Exercise goal: Reproduce the items below with "avatar" switched to "profile picture" and nothing else changed. Omit the pictures from your answer.

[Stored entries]
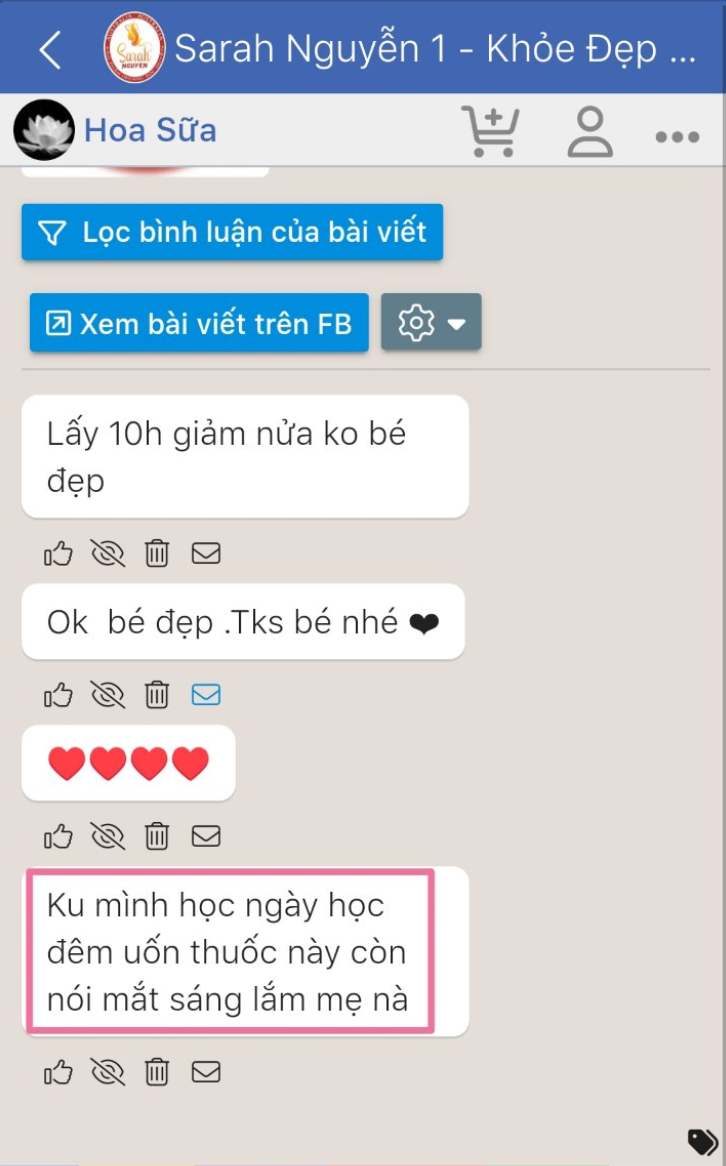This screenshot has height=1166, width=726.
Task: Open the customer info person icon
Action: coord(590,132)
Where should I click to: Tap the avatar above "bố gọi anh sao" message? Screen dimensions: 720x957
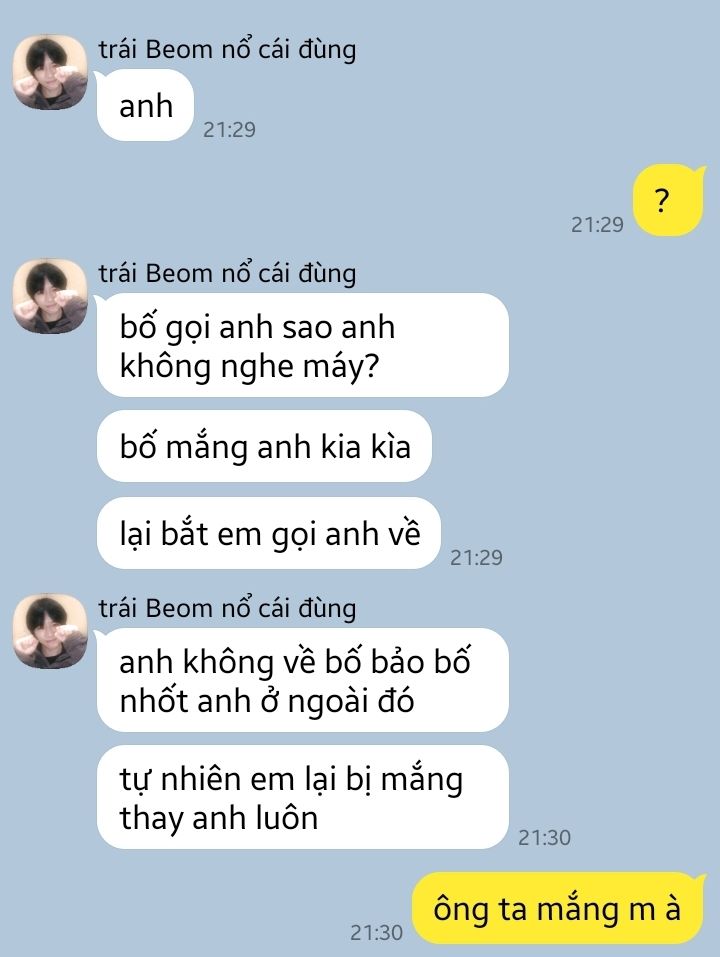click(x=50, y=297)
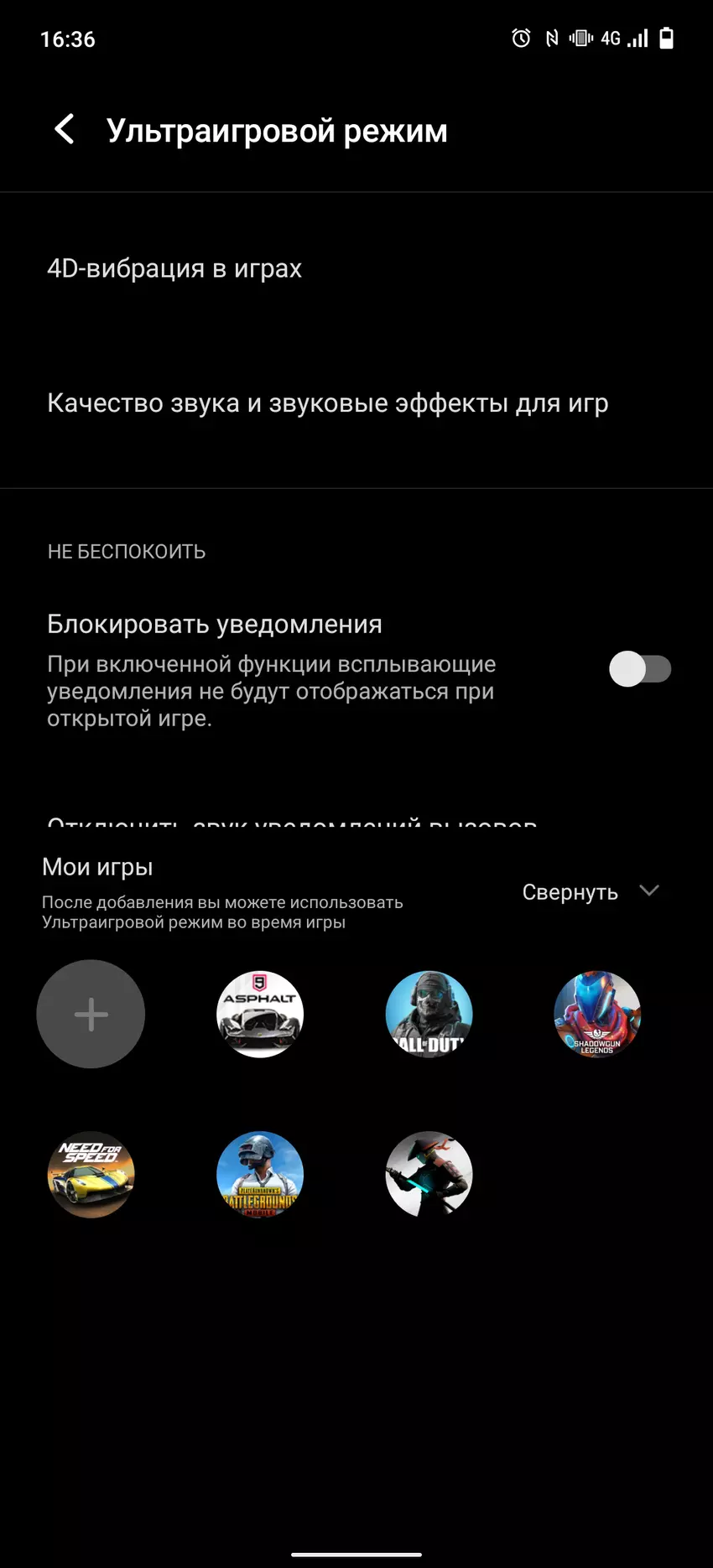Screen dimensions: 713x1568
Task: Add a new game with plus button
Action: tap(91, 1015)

Output for this task:
This screenshot has height=1166, width=726.
Task: Open the customer info person icon
Action: coord(590,132)
Where should I click to: Tap the profile picture above "bố gọi anh sao" message? Screen dimensions: 720x957
click(x=50, y=297)
Screen dimensions: 713x1568
Task: Add a new game with plus button
Action: tap(91, 1015)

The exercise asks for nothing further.